What to work on:
Copy the passage on greedy decoding word for word, starting with "So if we make" and going on through "at every step.".

Page:
So Celia, you're breaking my heart. You are shaking my confidence. Suppose the output of the softmax is this distribution here. So we have 40% probability for this word. 20% for this word. 15% for this word. And 10% for this word. With a greedy strategy, we always choose the token with the maximum probability.

Then we append it to the input. So the input at the next inference step becomes Celia, you're breaking my heart. You're shaking my confidence. And then the model has to come up with the next word, which, if you know the song, is daily. If we use the greedy strategy, we select the one with the highest probability.

So in this case, it's daily, and it's also the correct one. So this is how the greedy strategy works. At every step, we choose the token with the maximum probability, which is then appended to the input to generate the next token, and so on. But if the initial token happens to be the wrong one, so not only the initial, but the initial two, three tokens happen to be the wrong ones, it's very likely that all the next tokens will also be wrong, because we are giving a wrong prompt to the model.

So imagine at the time step one, we don't choose confidence, but somehow the model came up with a high score for liver. So you're shaking my liver, but then the next word, the model will not be able to come up with a reasonable next word, because there is no song that says you're shaking my liver.

So if we make a mistake in the early stage of the greedy, all the next token very probably will also be wrong. But it's very easy to implement. And however, it performs poorly in practice, that it's very, it's not used so much. Another strategy is the BeamSearch. In BeamSearch, we have a parameter, which is called K, which means that at every step, we not only choose the top ones, but the top K at every step.

Provided information:

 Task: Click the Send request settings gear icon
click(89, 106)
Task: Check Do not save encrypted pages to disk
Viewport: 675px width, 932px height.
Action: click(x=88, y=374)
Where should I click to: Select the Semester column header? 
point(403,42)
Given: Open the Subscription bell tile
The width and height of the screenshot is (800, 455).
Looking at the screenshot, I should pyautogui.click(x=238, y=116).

--

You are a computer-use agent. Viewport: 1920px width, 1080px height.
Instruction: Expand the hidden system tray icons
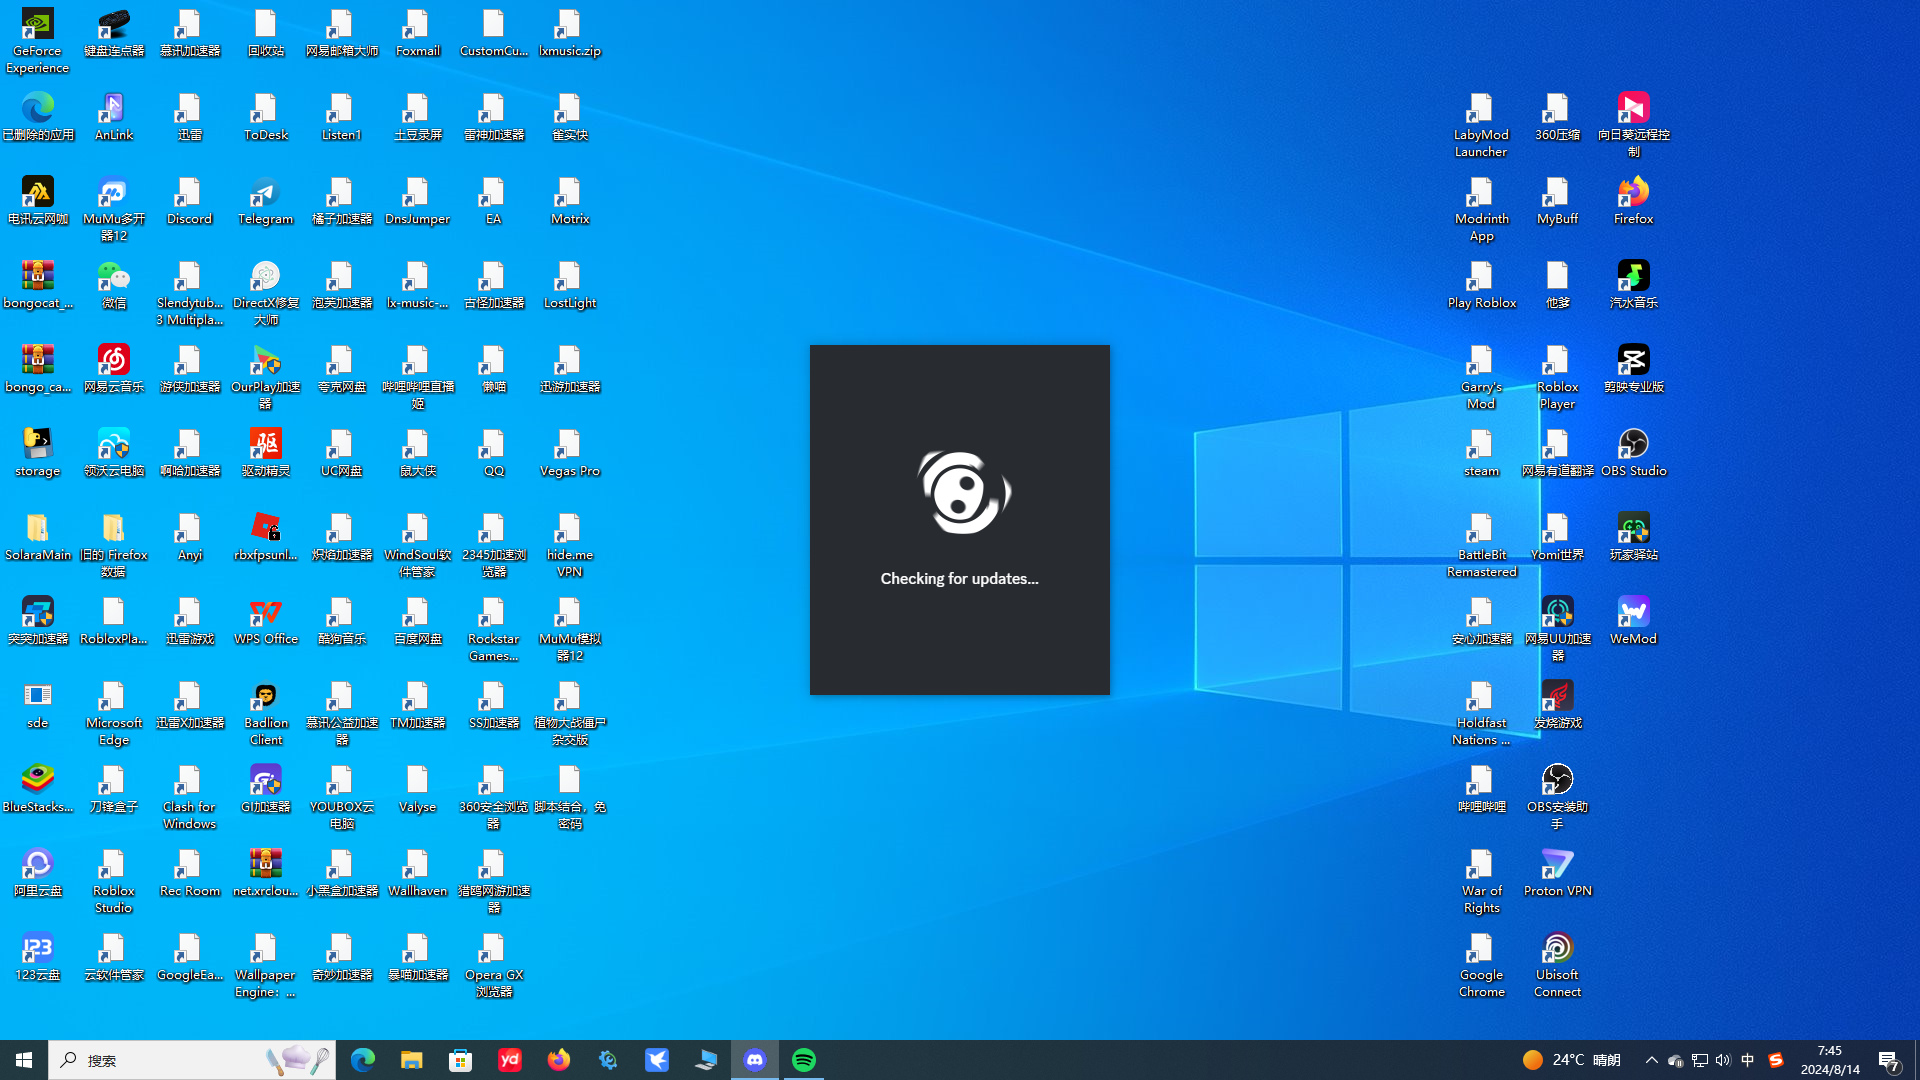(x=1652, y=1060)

Exercise output:
So if we make a mistake in the early stage of the greedy, all the next token very probably will also be wrong. But it's very easy to implement. And however, it performs poorly in practice, that it's very, it's not used so much. Another strategy is the BeamSearch. In BeamSearch, we have a parameter, which is called K, which means that at every step, we not only choose the top ones, but the top K at every step.